Es ist ein gefährlicher Job: Vergangene Woche sind 13 Sherpas von einer Lawine am Mount Everest in den Tod gerissen worden. Jetzt drohen sie mit Streik und sind dabei in einer ziemlich guten Verhandlungsposition. Der Grund: Ohne die erfahrenen Bergführer geht am Dach der Welt gar nichts. Dazu kommt: Anfang Mai ist Hochsaison für Gipfelstürmer im Himalaja.

Die wichtigste Aufgabe der Sherpas: Die Bergführer suchen die perfekte Route durch den gefährlichen Khumbu-Eisbruch und sicheren sie mit Leitern und Fixseilen, erzählt der Sportjournalist Stefan Nestler. Diese Fixseile verlegen die Bergführer bis zum Gipfel. Zahlende Bergsteiger können sich dann in diese Hilfestellungen einklinken.

"Ohne Hilfe der Sherpas ist der Aufstieg für 90 bis 95 Prozent der Bergsteiger unmöglich."
Sportjournalist Stefan Nestler über die Sherpas am Mount Everest

Stefan Nestler vergleicht die Situation am Mount Everest mit einem Krankenhaus. Wenn alle Oberärzte, Krankenschwestern und Pfleger die Arbeit einstellten, funktioniere das System nicht mehr. Der Mount Everest, ein mittelständisches Unternehmen. 300 Kunden - die westlichen Bergsteiger - stehen über 400 Sherpas gegenüber.

Grundsätzlich verdienten die Sherpas nicht schlecht: 5000 Dollar kassieren sie im Jahr. Der jährliche Durchschnittslohn liegt in Nepal bei 692 Dollar. Die Sherpas hätten es in der Khumbu-Region um den Everest zu bescheidenem Wohlstand gebracht, erzählt Stefan Nestler. Auf der anderen Seite zeigt er aber auch Verständnis für den Streik. Der Grund: Der Großteil des Geldes, das am Everest umgesetzt werde, bleibe nicht in Nepal, sondern wandere in die Taschen der westlichen Expeditionsanbieter. Ein weiteres Problem: Sherpas sind kaum abgesichert. Im Todesfall würden bislang nur Versicherungssummen von 10.000 Dollar ausgezahlt.

Die Anzeichen für einen Streik verdichten sich

Die Anzeichen verdichteten sich, dass es wirklich zu einem Streik komme, sagt der Sportjournalist.
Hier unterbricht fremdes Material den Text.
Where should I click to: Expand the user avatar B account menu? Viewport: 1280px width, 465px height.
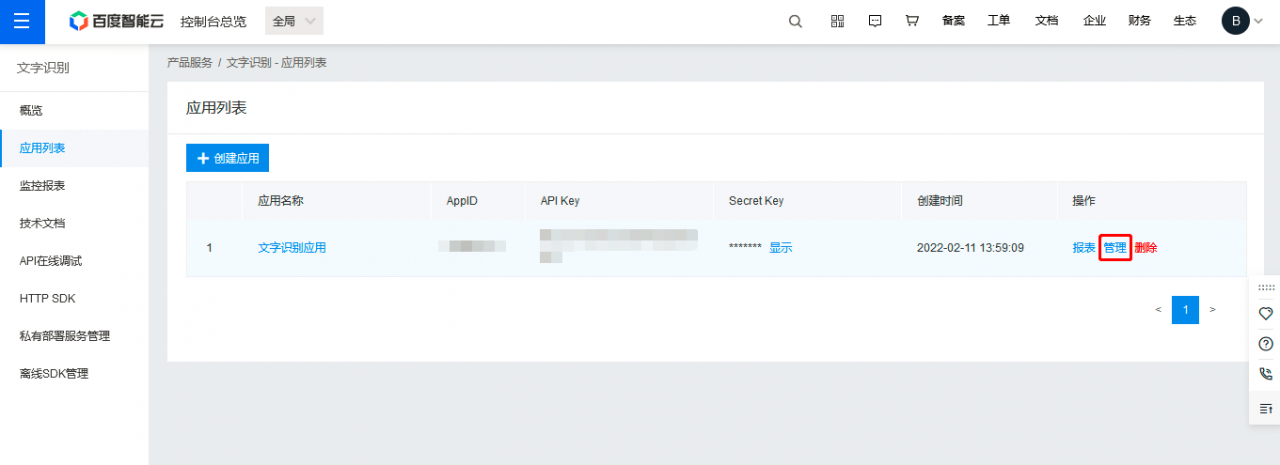pyautogui.click(x=1236, y=21)
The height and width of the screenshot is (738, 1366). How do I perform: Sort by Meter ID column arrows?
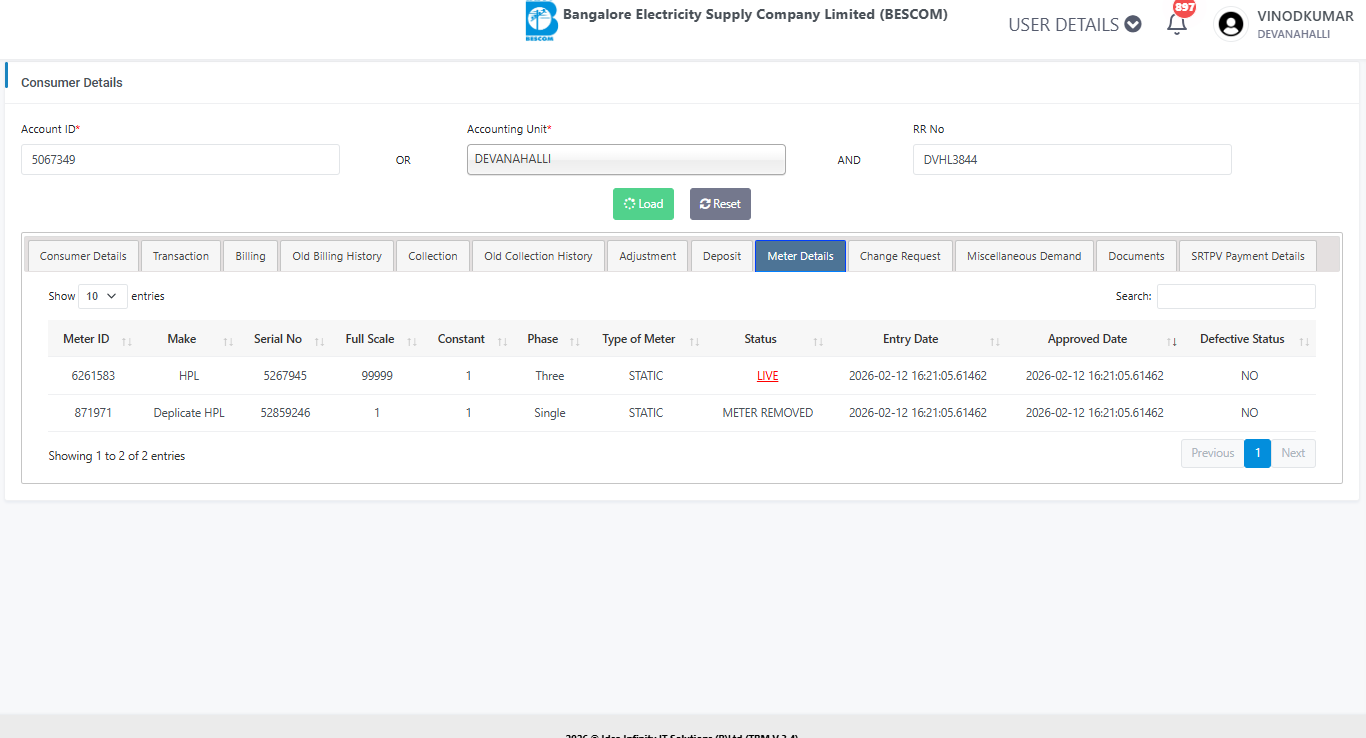point(127,341)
Vier Veranstalter hätten schon ihre Expeditionen abgesagt, darunter auch der größte Player IMG. Es spreche also einiges dafür, dass die Saison auf der nepalesischen Seite des Everest gelaufen sei. Auf der tibetischen Nordseite schleppten sich die Expeditionsteams dagegen wie gewohnt den Berg hinauf.